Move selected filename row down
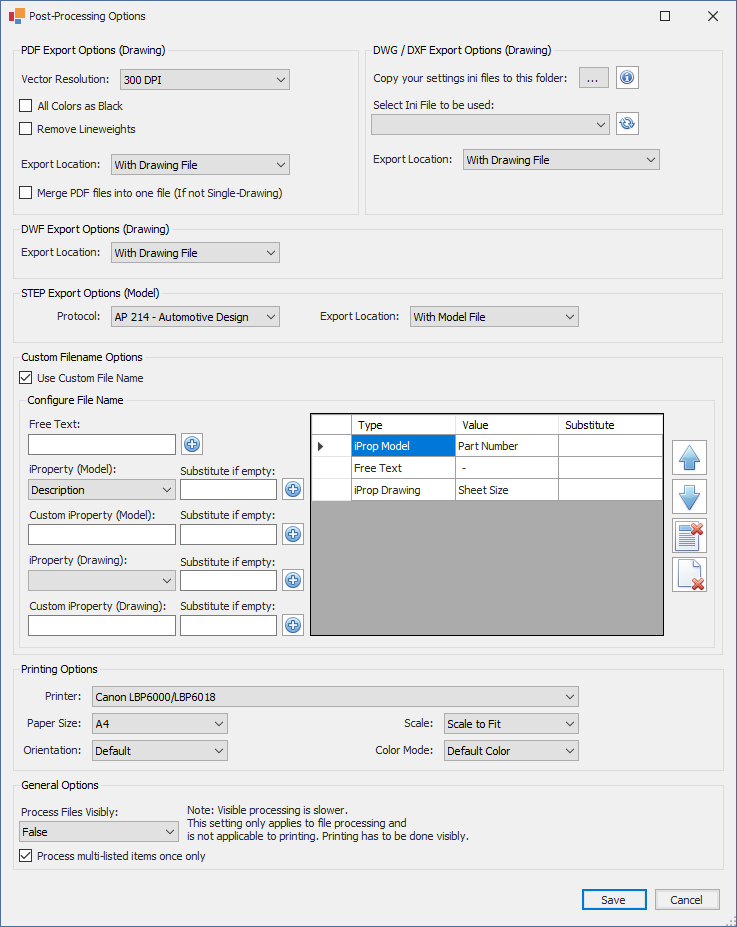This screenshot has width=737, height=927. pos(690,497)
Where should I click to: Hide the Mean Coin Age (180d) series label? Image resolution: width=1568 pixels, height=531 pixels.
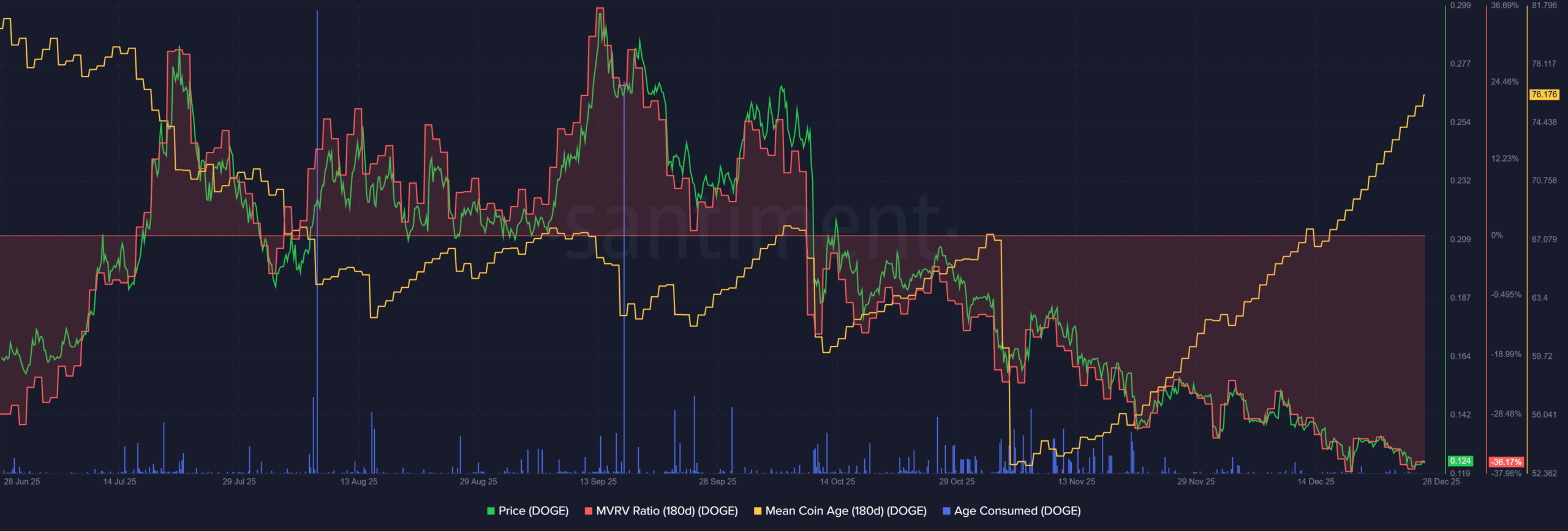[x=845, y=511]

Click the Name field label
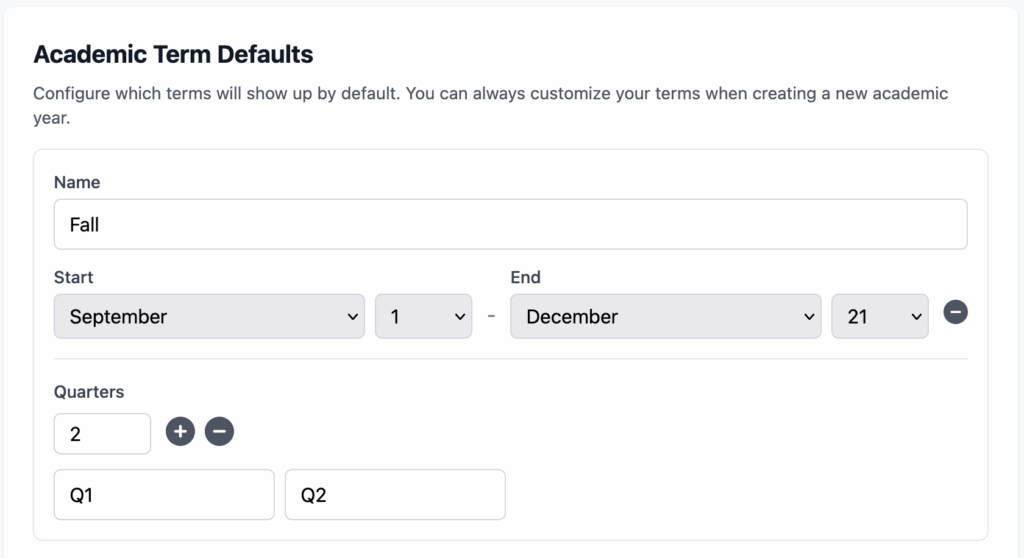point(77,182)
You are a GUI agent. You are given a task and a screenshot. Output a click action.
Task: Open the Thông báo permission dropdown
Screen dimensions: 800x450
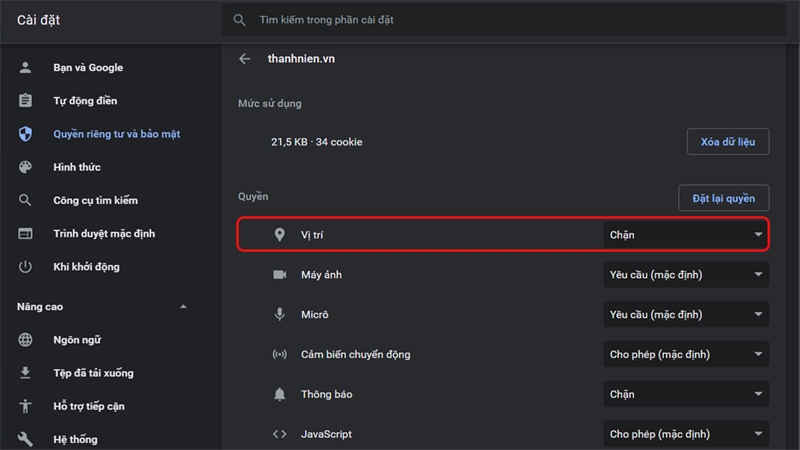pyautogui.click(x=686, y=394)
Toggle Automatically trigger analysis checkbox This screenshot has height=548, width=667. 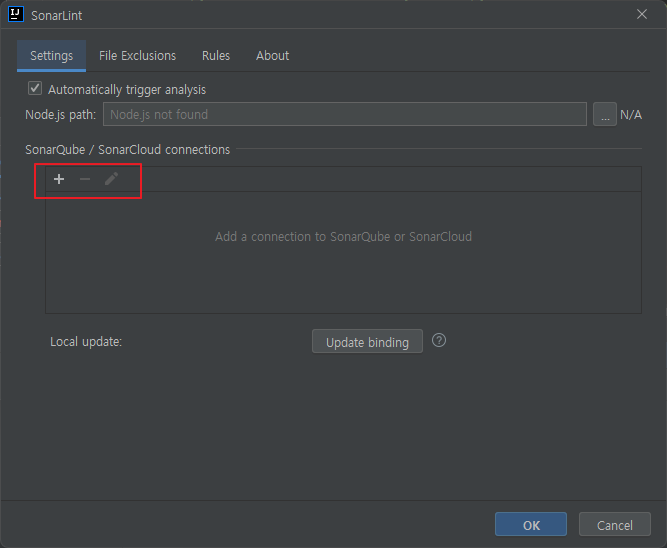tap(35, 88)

---

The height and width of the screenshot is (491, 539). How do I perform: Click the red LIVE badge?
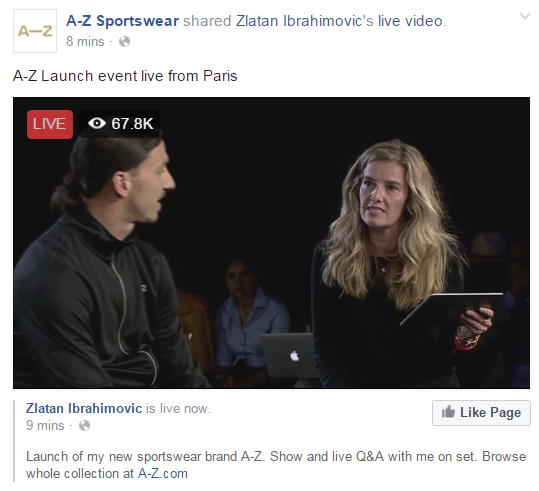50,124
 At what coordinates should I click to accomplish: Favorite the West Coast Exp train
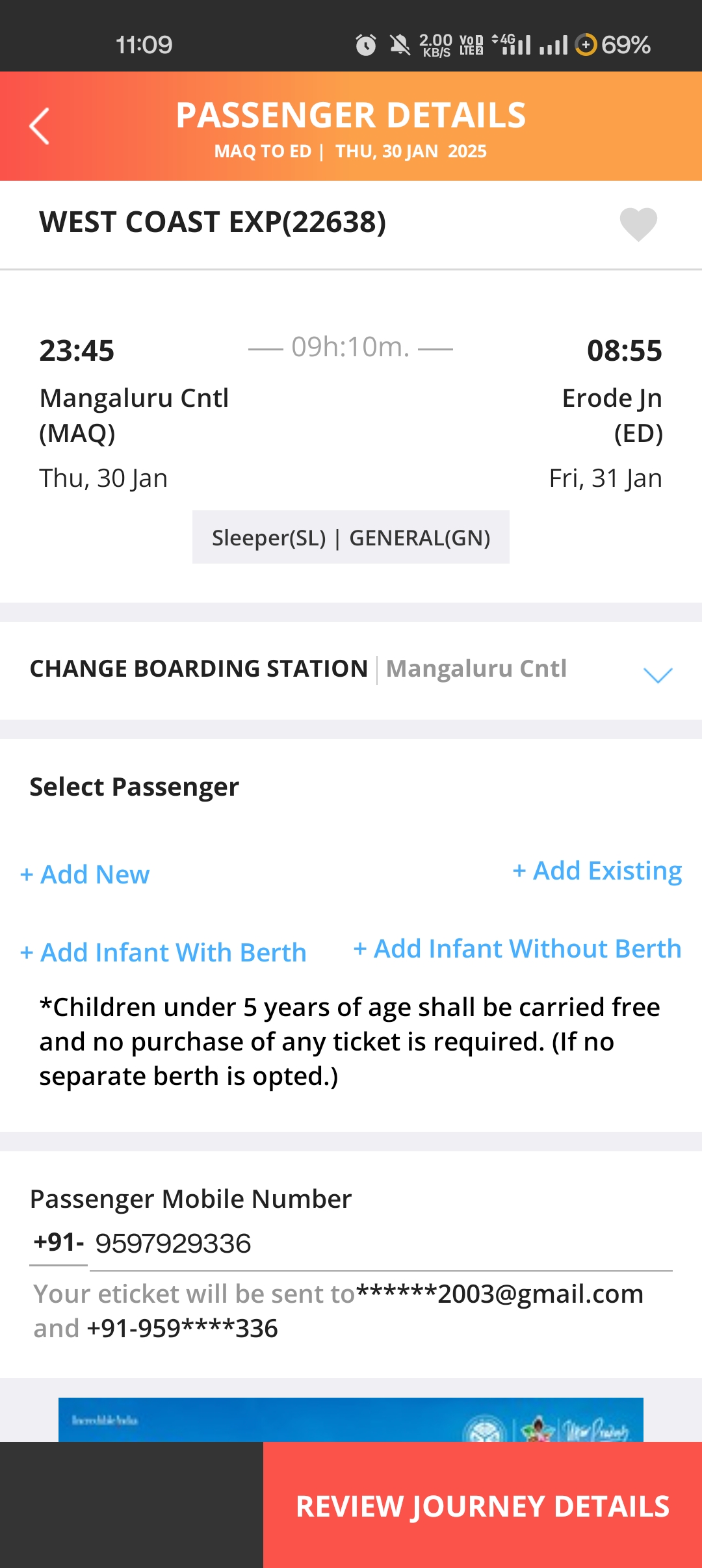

==

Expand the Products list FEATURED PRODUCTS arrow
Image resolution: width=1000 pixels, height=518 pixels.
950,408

WHAT IS REQUIRED ::
Among the entries above, locate the line with "Move selected filename row down" and the line with "You are a GUI". Give those two lines and all lines between them again, exactly, leaving out the pictures.

OUTPUT FOR THIS TASK ::
Move selected filename row down
This screenshot has width=737, height=927. pos(690,497)
Where should I click to: Hide the Mean Coin Age (180d) series label? Image resolution: width=1568 pixels, height=531 pixels.
[x=845, y=511]

Click the Name field label
point(77,182)
You are a GUI agent. You are given a task and a screenshot. Output a click action.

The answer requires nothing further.